Cindy, though similarly attired to me, expressed great interest in going and even offered to drive. Her enthusiasm outweighed the rest of the group’s collective disinterest so we decided to go and say hello and be supportive to Erica. I agreed to go as long as Triangle Man could come along. We decided to have a few more drinks since we had to wait for Lost School member Brad to get done with his job at the library before we could leave.

The five of us got there around midnight. We were met with a surprising lack of debouchery. Apparently the Inferno has a “Multi-Media Night” every now and then when they have a local d.j., a light guy and show a featured artist’s work around the bar. It was actually kind of a cool place if you’re into really loud techno music, dancing, laser lights and smoke. I found a nice couch to sit on with Don, Cindy and Triangle Man. After a few more drinks I noticed that it was taking every ounce of my concentration to understand what people were saying when they talked to me. Bartime mercifully arrived shortly there after.

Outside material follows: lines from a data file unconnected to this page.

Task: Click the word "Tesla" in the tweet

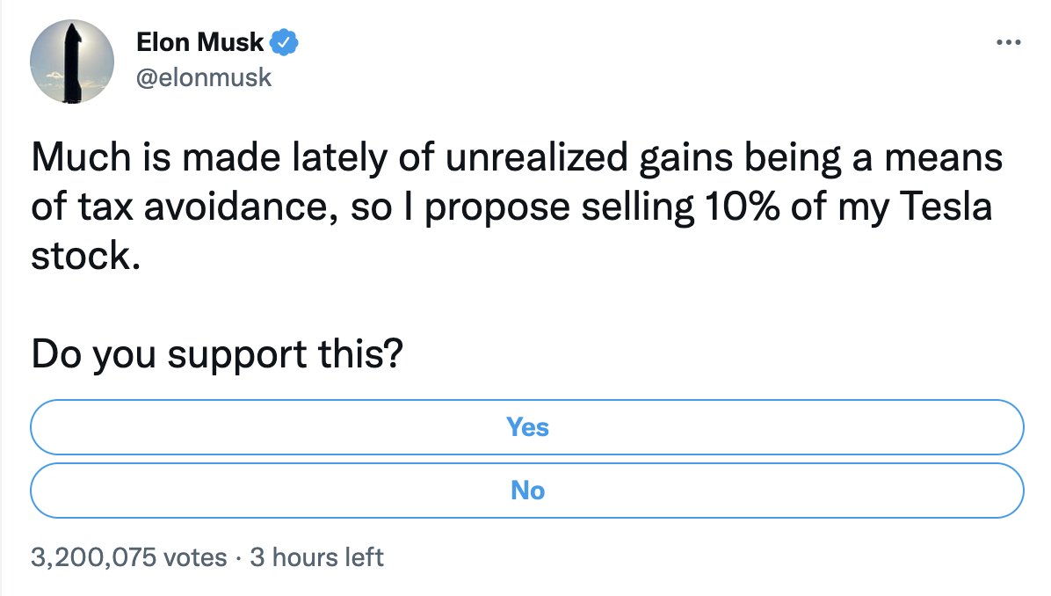Action: point(946,207)
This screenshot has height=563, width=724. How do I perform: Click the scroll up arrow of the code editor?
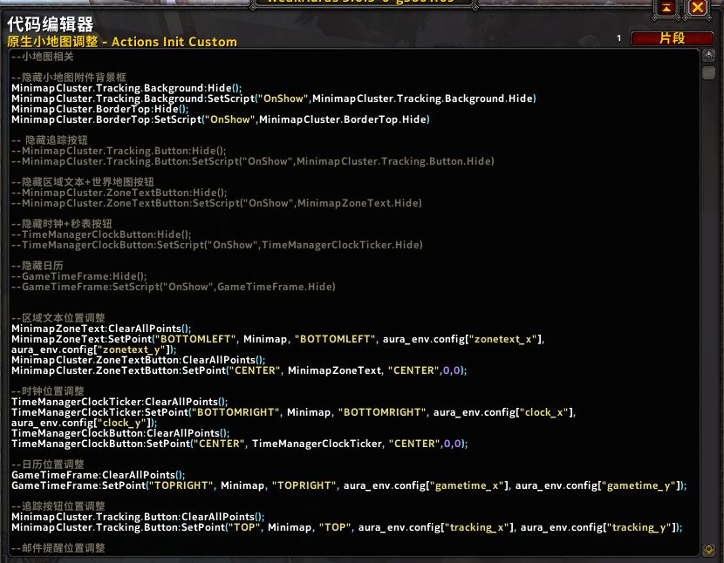708,58
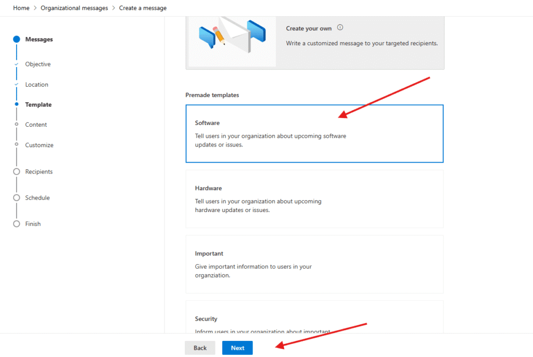Select the Messages step circle icon

click(x=17, y=39)
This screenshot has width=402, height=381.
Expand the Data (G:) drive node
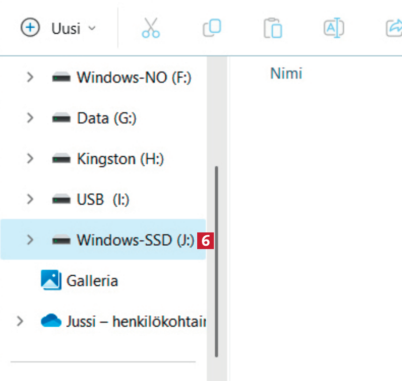30,118
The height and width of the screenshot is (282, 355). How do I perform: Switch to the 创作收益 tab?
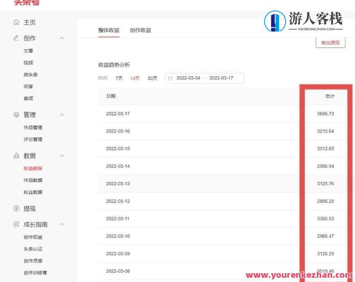[x=140, y=30]
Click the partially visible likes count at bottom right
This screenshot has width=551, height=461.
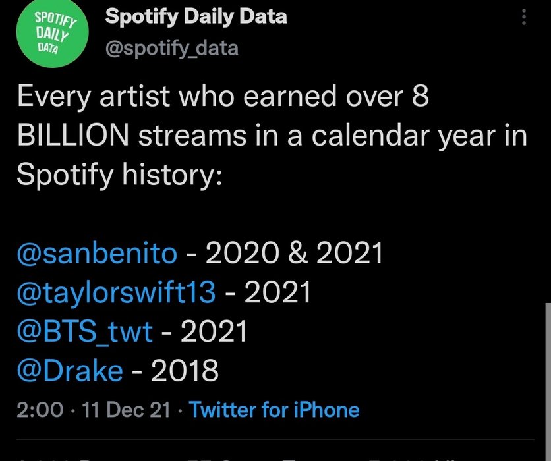coord(411,459)
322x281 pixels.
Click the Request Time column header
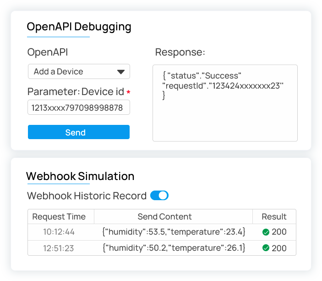59,217
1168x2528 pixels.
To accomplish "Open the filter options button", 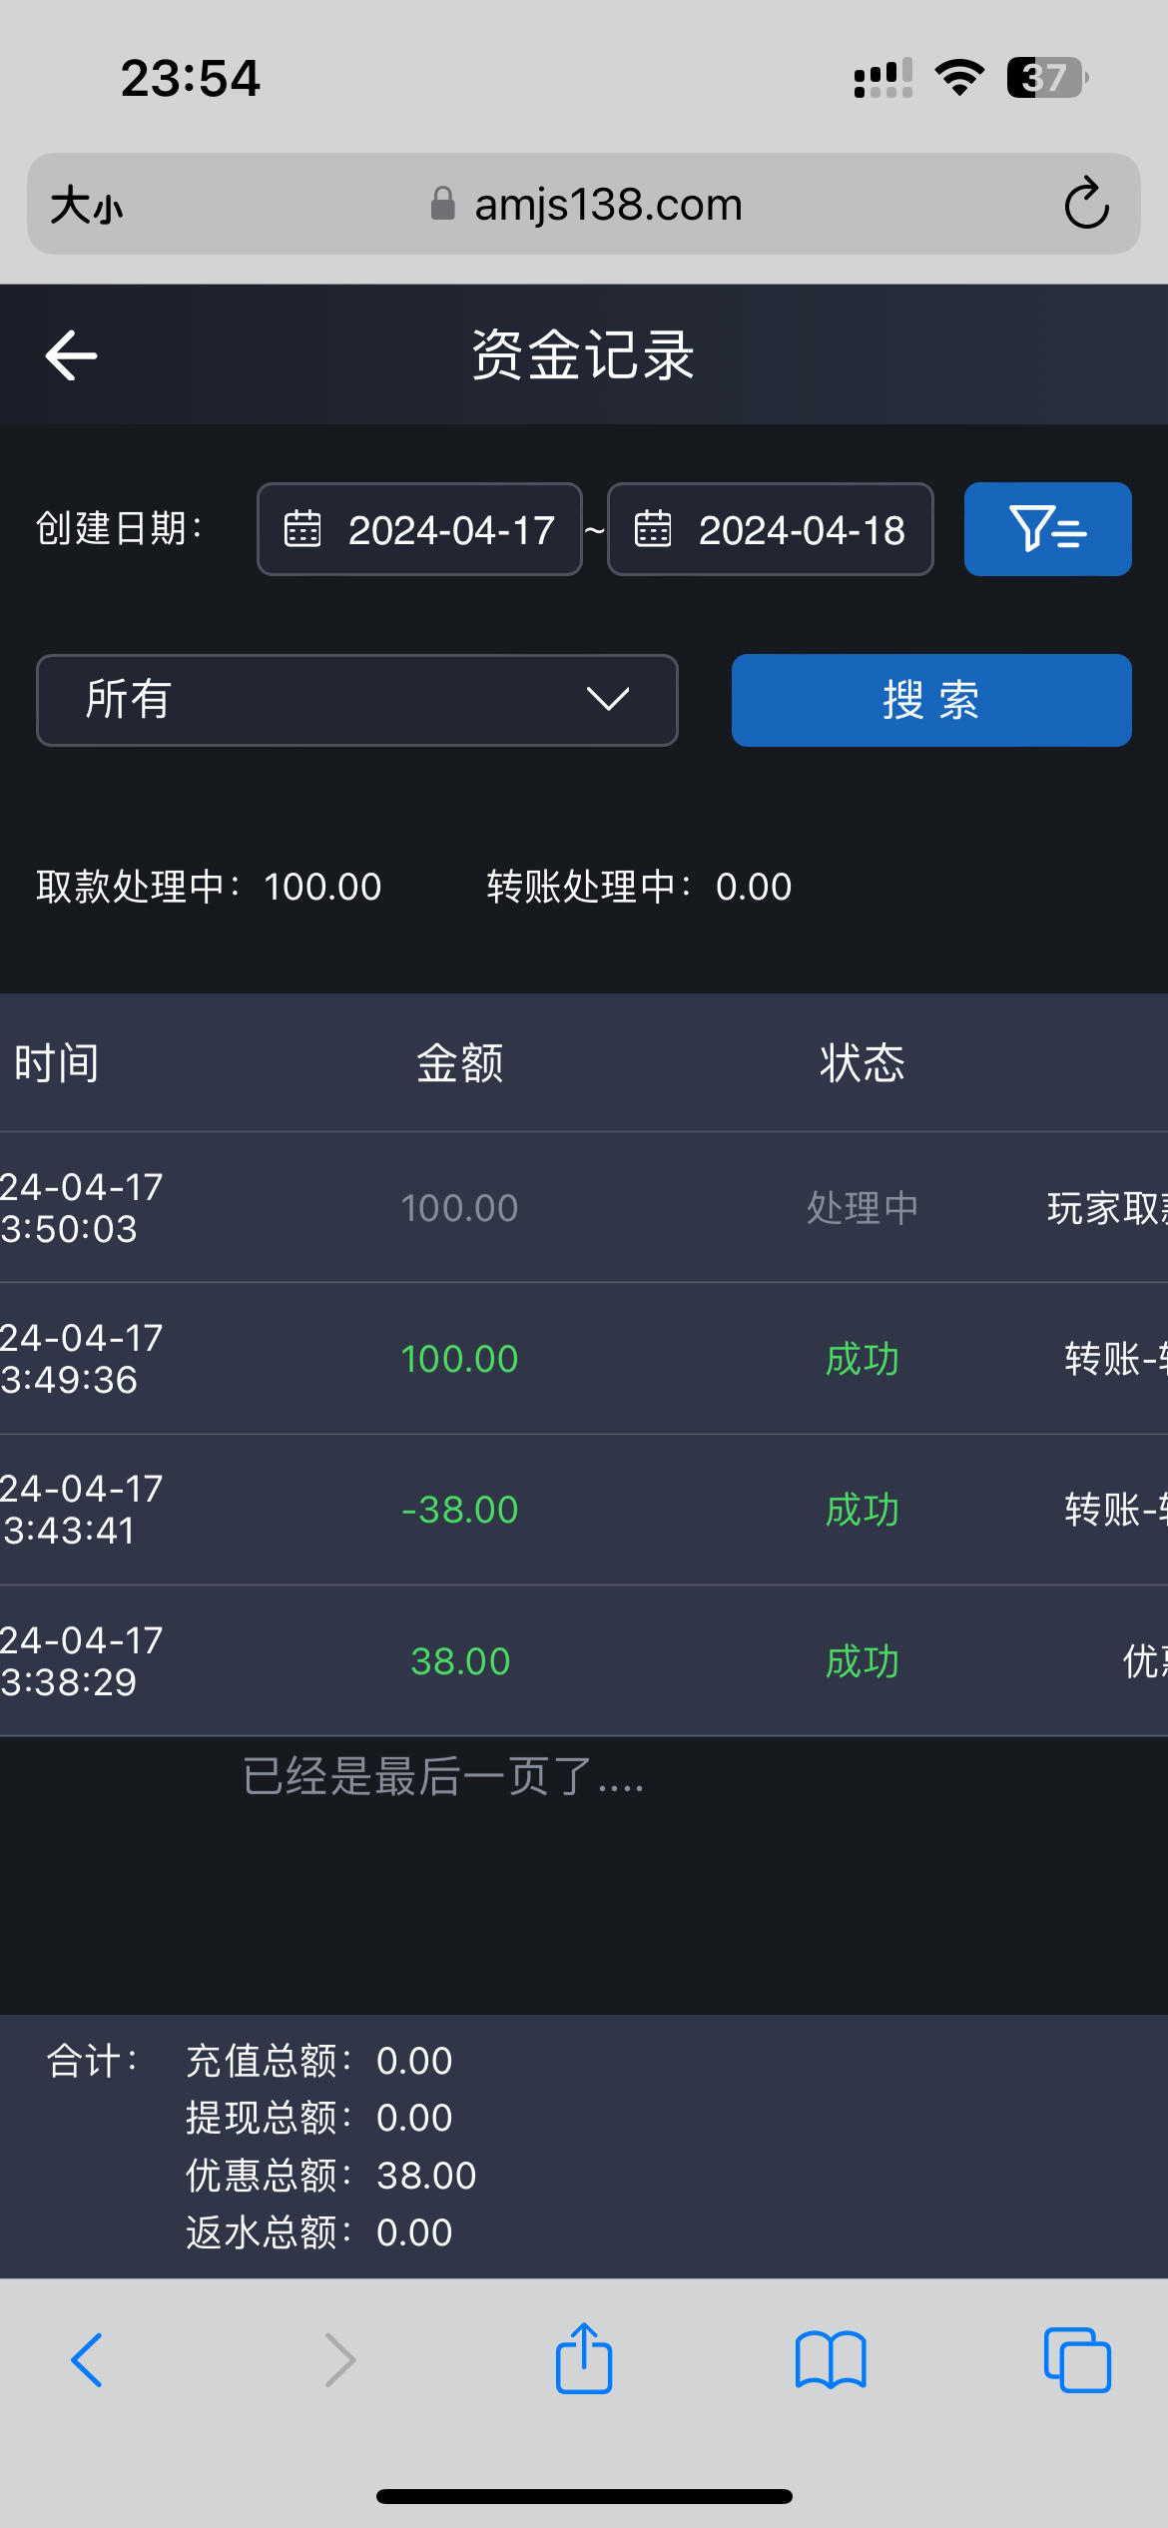I will click(1047, 529).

We then packed up Erica’s sculptures and headed back to the welding garage for a few more drinks. Somewhere around 3:30am Brad, Don, Triangle Man and myself headed home from the garage on foot. Don carried Triangle Man for me because I kept tripping on my flip-flops. Friday was the funnest day in recent history.

So if you came by the shop on Saturday morning and it wasn’t open, that’s why.